(Information provided begins)

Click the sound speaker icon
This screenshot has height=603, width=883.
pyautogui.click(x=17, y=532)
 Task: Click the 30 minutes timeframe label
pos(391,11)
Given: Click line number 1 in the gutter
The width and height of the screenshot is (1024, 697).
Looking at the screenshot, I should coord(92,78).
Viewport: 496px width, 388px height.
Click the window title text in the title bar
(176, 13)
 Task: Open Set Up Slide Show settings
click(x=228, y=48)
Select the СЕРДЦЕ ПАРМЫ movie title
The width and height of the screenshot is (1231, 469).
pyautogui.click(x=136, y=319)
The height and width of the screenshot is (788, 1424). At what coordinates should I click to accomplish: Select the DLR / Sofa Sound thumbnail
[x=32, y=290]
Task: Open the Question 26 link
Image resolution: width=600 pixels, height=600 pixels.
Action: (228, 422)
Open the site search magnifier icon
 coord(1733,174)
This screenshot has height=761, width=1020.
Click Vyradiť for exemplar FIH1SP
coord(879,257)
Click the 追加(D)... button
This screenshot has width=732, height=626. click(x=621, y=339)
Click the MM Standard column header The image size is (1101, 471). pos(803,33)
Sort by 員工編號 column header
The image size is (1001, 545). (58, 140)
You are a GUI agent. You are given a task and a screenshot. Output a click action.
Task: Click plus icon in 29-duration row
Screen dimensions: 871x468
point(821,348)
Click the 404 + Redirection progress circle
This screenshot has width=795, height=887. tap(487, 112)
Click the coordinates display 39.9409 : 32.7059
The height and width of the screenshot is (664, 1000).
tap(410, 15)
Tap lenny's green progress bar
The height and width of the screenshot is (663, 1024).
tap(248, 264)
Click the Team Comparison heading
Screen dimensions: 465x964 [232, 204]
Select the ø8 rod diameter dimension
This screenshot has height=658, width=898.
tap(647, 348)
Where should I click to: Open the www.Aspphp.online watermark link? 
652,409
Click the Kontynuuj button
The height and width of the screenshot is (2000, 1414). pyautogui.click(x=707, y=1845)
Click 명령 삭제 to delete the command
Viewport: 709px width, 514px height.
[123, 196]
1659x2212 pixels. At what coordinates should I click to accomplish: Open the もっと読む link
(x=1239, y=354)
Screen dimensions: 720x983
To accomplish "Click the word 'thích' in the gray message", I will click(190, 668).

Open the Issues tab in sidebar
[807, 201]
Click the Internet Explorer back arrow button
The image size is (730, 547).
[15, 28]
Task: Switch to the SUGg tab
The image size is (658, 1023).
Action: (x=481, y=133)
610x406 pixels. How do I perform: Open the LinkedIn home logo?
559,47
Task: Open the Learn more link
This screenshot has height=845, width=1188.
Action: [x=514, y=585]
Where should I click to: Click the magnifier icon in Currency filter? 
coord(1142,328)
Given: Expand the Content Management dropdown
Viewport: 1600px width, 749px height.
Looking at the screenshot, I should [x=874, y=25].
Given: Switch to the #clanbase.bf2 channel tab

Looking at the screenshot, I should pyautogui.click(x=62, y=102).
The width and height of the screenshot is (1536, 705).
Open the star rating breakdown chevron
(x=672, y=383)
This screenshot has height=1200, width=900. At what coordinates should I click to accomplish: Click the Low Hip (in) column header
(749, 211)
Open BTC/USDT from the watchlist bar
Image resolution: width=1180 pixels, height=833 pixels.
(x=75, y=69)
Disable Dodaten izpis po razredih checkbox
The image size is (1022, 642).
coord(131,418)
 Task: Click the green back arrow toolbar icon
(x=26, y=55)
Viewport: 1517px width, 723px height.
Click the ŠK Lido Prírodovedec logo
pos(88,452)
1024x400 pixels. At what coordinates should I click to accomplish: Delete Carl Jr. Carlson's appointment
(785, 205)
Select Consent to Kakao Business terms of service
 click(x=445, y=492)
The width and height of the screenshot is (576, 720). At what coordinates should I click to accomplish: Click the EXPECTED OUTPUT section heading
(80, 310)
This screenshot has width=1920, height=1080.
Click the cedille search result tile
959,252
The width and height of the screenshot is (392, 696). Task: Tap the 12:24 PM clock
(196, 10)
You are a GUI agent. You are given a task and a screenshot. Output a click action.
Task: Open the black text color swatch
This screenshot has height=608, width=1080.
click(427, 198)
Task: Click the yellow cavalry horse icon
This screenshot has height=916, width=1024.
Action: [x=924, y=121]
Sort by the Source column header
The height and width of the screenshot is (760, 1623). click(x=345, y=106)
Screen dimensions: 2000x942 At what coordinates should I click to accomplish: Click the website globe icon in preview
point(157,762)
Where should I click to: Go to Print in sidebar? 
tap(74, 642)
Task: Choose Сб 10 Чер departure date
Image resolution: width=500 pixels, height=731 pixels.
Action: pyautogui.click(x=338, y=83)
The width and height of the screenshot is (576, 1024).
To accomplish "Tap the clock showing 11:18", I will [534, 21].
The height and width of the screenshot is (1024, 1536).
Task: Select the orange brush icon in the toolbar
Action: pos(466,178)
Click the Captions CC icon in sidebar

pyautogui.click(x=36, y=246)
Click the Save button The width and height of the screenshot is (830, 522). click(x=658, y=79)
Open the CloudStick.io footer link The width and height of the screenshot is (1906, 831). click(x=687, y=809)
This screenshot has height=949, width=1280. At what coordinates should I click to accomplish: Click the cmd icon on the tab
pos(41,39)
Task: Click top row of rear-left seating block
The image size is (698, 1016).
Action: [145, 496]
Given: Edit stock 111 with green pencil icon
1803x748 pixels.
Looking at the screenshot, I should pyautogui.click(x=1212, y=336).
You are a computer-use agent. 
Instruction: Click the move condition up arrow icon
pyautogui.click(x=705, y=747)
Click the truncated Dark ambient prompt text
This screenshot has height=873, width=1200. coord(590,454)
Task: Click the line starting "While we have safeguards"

(Information provided ends)

*Task to complete*
Taking care to match every character, output all of the entries above.

*Worked solution*
Click the sound speaker icon
This screenshot has height=603, width=883.
pyautogui.click(x=17, y=532)
 Task: Click the 30 minutes timeframe label
pos(391,11)
Given: Click line number 1 in the gutter
The width and height of the screenshot is (1024, 697).
Looking at the screenshot, I should coord(92,78).
Viewport: 496px width, 388px height.
Click the window title text in the title bar
(176, 13)
 Task: Open Set Up Slide Show settings
click(x=228, y=48)
Select the СЕРДЦЕ ПАРМЫ movie title
The width and height of the screenshot is (1231, 469).
pyautogui.click(x=136, y=319)
The height and width of the screenshot is (788, 1424). At what coordinates should I click to accomplish: Select the DLR / Sofa Sound thumbnail
[x=32, y=290]
Task: Open the Question 26 link
Image resolution: width=600 pixels, height=600 pixels.
Action: (228, 422)
Open the site search magnifier icon
 coord(1733,174)
This screenshot has height=761, width=1020.
Click Vyradiť for exemplar FIH1SP
coord(879,257)
Click the 追加(D)... button
This screenshot has width=732, height=626. click(x=621, y=339)
Click the MM Standard column header The image size is (1101, 471). pos(803,33)
Sort by 員工編號 column header
The image size is (1001, 545). (58, 140)
You are a GUI agent. You are given a task and a screenshot. Output a click action.
Task: Click plus icon in 29-duration row
Screen dimensions: 871x468
point(821,348)
Click the 404 + Redirection progress circle
This screenshot has width=795, height=887. tap(487, 112)
Click the coordinates display 39.9409 : 32.7059
The height and width of the screenshot is (664, 1000).
tap(410, 15)
Tap lenny's green progress bar
The height and width of the screenshot is (663, 1024).
tap(248, 264)
Click the Team Comparison heading
Screen dimensions: 465x964 [232, 204]
Select the ø8 rod diameter dimension
This screenshot has height=658, width=898.
tap(647, 348)
Where should I click to: Open the www.Aspphp.online watermark link? 
652,409
Click the Kontynuuj button
The height and width of the screenshot is (2000, 1414). pyautogui.click(x=707, y=1845)
Click 명령 삭제 to delete the command
Viewport: 709px width, 514px height.
[123, 196]
1659x2212 pixels. At what coordinates should I click to accomplish: Open the もっと読む link
(x=1239, y=354)
Screen dimensions: 720x983
To accomplish "Click the word 'thích' in the gray message", I will click(190, 668).

Open the Issues tab in sidebar
[807, 201]
Click the Internet Explorer back arrow button
The image size is (730, 547).
[15, 28]
Task: Switch to the SUGg tab
The image size is (658, 1023).
Action: (x=481, y=133)
610x406 pixels. How do I perform: Open the LinkedIn home logo?
559,47
Task: Open the Learn more link
This screenshot has height=845, width=1188.
Action: [x=514, y=585]
Where should I click to: Click the magnifier icon in Currency filter? 
coord(1142,328)
Given: Expand the Content Management dropdown
Viewport: 1600px width, 749px height.
Looking at the screenshot, I should [x=874, y=25].
Given: Switch to the #clanbase.bf2 channel tab

Looking at the screenshot, I should pyautogui.click(x=62, y=102).
The width and height of the screenshot is (1536, 705).
Open the star rating breakdown chevron
(x=672, y=383)
This screenshot has height=1200, width=900. At what coordinates should I click to accomplish: Click the Low Hip (in) column header
(749, 211)
Open BTC/USDT from the watchlist bar
Image resolution: width=1180 pixels, height=833 pixels.
(x=75, y=69)
Disable Dodaten izpis po razredih checkbox
The image size is (1022, 642).
coord(131,418)
 Task: Click the green back arrow toolbar icon
(x=26, y=55)
Viewport: 1517px width, 723px height.
Click the ŠK Lido Prírodovedec logo
pos(88,452)
1024x400 pixels. At what coordinates should I click to accomplish: Delete Carl Jr. Carlson's appointment
(785, 205)
Select Consent to Kakao Business terms of service
 click(x=445, y=492)
The width and height of the screenshot is (576, 720). At what coordinates should I click to accomplish: Click the EXPECTED OUTPUT section heading
(80, 310)
This screenshot has width=1920, height=1080.
Click the cedille search result tile
959,252
The width and height of the screenshot is (392, 696). Task: Tap the 12:24 PM clock
(196, 10)
You are a GUI agent. You are given a task and a screenshot. Output a click action.
Task: Open the black text color swatch
This screenshot has height=608, width=1080.
click(427, 198)
Task: Click the yellow cavalry horse icon
This screenshot has height=916, width=1024.
Action: [x=924, y=121]
Sort by the Source column header
The height and width of the screenshot is (760, 1623). click(x=345, y=106)
Screen dimensions: 2000x942 At what coordinates should I click to accomplish: Click the website globe icon in preview
point(157,762)
Where should I click to: Go to Print in sidebar? 
tap(74, 642)
Task: Choose Сб 10 Чер departure date
Image resolution: width=500 pixels, height=731 pixels.
Action: pyautogui.click(x=338, y=83)
The width and height of the screenshot is (576, 1024).
To accomplish "Tap the clock showing 11:18", I will [534, 21].
The height and width of the screenshot is (1024, 1536).
Task: Select the orange brush icon in the toolbar
Action: pos(466,178)
Click the Captions CC icon in sidebar

pyautogui.click(x=36, y=246)
Click the Save button The width and height of the screenshot is (830, 522). click(x=658, y=79)
Open the CloudStick.io footer link The width and height of the screenshot is (1906, 831). click(x=687, y=809)
This screenshot has height=949, width=1280. At what coordinates should I click to accomplish: Click the cmd icon on the tab
pos(41,39)
Task: Click top row of rear-left seating block
The image size is (698, 1016).
Action: [145, 496]
Given: Edit stock 111 with green pencil icon
1803x748 pixels.
Looking at the screenshot, I should pyautogui.click(x=1212, y=336).
You are a computer-use agent. 
Instruction: Click the move condition up arrow icon
pyautogui.click(x=705, y=747)
Click the truncated Dark ambient prompt text
This screenshot has height=873, width=1200. coord(590,454)
Task: Click the line starting "While we have safeguards"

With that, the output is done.